Sarà invece la prima volta per la Val Pellice, con il passaggio nel centro di Bricherasio e Luserna San Giovanni prima della deviazione per Montoso, anch’esso all’esordio in rosa e, insieme al “Muro degli Acaja”, fase saliente di questa tappa.

Un amore di lunga data quello tra Pinerolo e il Giro, che richiama alla memoria quel 10 giugno 1949 in cui Fausto Coppi, in una Cuneo-Pinerolo molto diversa da quella di oggi, plasmò il mito dell’“uomo solo al comando”, inserendo un ulteriore tassello a una carriera leggendaria. Un amore intenso ma discontinuo, rinnovato e rinforzato negli ultimi anni grazie alla passione e alle possibilità economiche di Elvio Chiatellino, imprenditore pinerolese e vero e proprio mecenate del passaggio della cosa in rosa a Pinerolo.

Una Cuneo-Pinerolo molto diversa, si diceva, da quella del 1949: una tappa relativamente breve (158 km) e, probabilmente, nemmeno troppo decisiva per quel che riguarda la vittoria finale, ma caratterizzata da alcune fasi, concentrate soprattutto nel finale, che daranno il cambio di marcia al Giro. Su tutte il doppio passaggio sulla salita di via Pricipi d’Acaja, caratterizzata da una pendenza del 20%, e il primo Gran Premio della Montagna con la salita di Montoso dal versante di Bibiana prima del ritorno a Pinerolo.

Più impegnativa la tappa successiva, che venerdì 24 maggio saluterà Pinerolo per raggiungere l’arrivo sopra i 2000 metri nella suggestiva cornice del Lago Serrù a Ceresole Reale dopo aver passato il Colle del Lys nel suo versante più difficile, con lunghi tratti caratterizzati da una pendenza del 9-10%, e la salita di Pian del Lupo, anch’essa inedita nel Giro d’Italia. Significativo, da un punto di vista storico, il passaggio sulla Colletta di Cumiana, omaggio a Francesco Camusso, primo ciclista a vestire la mitica maglia rosa nel lontano 1931.

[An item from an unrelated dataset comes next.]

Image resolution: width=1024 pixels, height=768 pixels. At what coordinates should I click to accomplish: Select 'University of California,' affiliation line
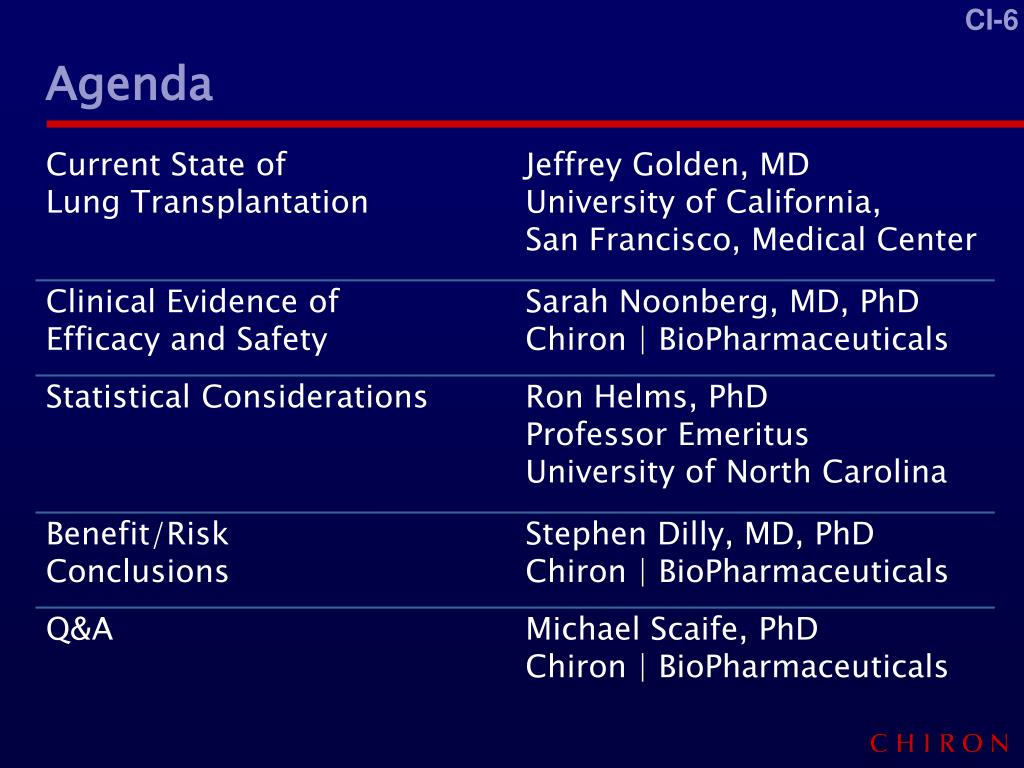click(x=703, y=202)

Come sempre il passaggio del Giro sarà prima di tutto una grande festa che coinvolgerà tutti i luoghi di passaggio e, in particolare, il comune di Pinerolo, promotore di una serie di eventi prima e dopo la tappa nel segno della bicicletta, nell’intento di approfittare della visibilità offerta da un evento di questa portata per un rilancio, a dire il vero già in atto, dal punto di vista dell’attrazione turistica.